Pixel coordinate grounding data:
■ ■ ■

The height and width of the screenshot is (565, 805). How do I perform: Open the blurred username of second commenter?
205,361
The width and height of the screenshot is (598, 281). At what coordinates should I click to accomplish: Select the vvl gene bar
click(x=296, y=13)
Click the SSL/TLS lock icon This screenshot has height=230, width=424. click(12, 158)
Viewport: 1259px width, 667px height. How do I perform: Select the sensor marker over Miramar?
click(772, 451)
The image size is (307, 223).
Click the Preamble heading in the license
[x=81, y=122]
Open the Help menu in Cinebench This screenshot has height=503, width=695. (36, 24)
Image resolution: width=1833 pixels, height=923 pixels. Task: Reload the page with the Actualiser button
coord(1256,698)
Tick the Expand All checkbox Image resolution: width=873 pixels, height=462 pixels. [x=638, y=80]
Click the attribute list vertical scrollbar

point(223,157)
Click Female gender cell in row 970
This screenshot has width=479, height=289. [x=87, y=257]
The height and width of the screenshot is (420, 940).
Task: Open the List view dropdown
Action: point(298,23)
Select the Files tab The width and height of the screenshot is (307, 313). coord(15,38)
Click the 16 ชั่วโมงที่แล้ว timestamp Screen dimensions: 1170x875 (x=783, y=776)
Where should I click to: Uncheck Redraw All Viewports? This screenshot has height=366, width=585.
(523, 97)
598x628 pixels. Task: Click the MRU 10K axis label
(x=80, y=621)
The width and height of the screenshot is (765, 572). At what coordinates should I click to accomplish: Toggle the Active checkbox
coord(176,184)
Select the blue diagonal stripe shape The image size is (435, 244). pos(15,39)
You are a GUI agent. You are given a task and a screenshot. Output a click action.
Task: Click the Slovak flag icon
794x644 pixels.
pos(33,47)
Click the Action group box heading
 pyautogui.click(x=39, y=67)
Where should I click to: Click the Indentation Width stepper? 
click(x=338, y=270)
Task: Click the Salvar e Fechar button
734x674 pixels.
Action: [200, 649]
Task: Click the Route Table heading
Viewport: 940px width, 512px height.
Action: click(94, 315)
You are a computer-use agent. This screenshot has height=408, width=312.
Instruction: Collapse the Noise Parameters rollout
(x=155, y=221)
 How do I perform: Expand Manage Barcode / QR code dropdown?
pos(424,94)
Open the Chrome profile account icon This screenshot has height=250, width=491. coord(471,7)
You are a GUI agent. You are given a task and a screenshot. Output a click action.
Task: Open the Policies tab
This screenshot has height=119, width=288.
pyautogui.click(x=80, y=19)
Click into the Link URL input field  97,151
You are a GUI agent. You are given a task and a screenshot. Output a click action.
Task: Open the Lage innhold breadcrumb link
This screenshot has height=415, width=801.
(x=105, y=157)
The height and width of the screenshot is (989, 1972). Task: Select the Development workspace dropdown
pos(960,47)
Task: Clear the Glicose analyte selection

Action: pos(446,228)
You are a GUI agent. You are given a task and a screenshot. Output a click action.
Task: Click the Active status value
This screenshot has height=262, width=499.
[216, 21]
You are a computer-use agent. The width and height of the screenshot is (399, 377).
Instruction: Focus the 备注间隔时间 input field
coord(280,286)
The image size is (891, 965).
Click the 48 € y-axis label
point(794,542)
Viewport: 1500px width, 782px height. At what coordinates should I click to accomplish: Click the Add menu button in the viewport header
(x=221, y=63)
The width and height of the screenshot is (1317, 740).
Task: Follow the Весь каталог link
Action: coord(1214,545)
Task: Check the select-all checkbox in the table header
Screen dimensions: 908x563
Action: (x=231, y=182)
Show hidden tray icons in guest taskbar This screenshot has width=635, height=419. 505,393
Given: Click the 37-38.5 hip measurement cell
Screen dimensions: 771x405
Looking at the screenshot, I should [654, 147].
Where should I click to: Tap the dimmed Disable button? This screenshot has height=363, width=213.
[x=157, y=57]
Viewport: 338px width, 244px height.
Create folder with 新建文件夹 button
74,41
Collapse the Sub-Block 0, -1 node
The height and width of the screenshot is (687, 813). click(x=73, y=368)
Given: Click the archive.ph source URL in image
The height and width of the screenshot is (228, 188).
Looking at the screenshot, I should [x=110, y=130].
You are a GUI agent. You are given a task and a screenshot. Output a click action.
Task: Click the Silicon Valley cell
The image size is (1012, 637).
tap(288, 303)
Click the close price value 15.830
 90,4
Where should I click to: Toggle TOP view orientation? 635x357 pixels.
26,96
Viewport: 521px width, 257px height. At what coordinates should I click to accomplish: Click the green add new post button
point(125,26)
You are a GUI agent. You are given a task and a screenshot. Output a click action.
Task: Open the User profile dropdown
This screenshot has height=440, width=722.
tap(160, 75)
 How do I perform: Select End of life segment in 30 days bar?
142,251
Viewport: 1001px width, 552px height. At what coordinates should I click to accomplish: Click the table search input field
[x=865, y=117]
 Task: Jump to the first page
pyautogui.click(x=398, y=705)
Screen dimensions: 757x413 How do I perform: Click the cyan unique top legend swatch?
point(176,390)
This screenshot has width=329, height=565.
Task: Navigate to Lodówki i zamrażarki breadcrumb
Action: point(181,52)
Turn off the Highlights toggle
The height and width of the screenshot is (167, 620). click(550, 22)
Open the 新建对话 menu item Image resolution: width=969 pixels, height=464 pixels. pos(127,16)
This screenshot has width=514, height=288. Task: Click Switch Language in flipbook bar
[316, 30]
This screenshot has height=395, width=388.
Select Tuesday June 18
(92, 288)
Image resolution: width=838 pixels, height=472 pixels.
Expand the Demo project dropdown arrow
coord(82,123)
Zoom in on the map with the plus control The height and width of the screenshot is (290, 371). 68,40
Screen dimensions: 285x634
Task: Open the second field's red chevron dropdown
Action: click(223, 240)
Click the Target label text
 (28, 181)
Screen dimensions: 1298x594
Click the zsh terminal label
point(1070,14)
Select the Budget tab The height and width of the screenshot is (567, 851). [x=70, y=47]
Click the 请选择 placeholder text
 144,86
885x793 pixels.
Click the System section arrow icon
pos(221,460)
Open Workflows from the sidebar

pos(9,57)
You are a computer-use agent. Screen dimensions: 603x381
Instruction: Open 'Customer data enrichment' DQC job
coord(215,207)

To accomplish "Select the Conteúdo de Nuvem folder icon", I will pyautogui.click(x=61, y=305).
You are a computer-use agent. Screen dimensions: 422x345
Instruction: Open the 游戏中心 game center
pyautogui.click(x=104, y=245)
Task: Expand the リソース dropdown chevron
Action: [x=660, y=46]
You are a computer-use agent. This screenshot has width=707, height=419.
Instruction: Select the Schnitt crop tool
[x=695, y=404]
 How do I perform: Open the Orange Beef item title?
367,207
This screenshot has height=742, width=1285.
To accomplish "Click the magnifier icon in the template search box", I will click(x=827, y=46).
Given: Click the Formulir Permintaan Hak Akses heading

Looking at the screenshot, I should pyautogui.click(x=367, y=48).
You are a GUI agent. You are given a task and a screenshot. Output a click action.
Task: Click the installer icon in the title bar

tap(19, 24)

■ ■ ■

■ YOUR TASK: Pull every line containing "profile" out of the entries.

■ OUTPUT OF THE TASK:
Open the Chrome profile account icon This screenshot has height=250, width=491. coord(471,7)
Task: Open the User profile dropdown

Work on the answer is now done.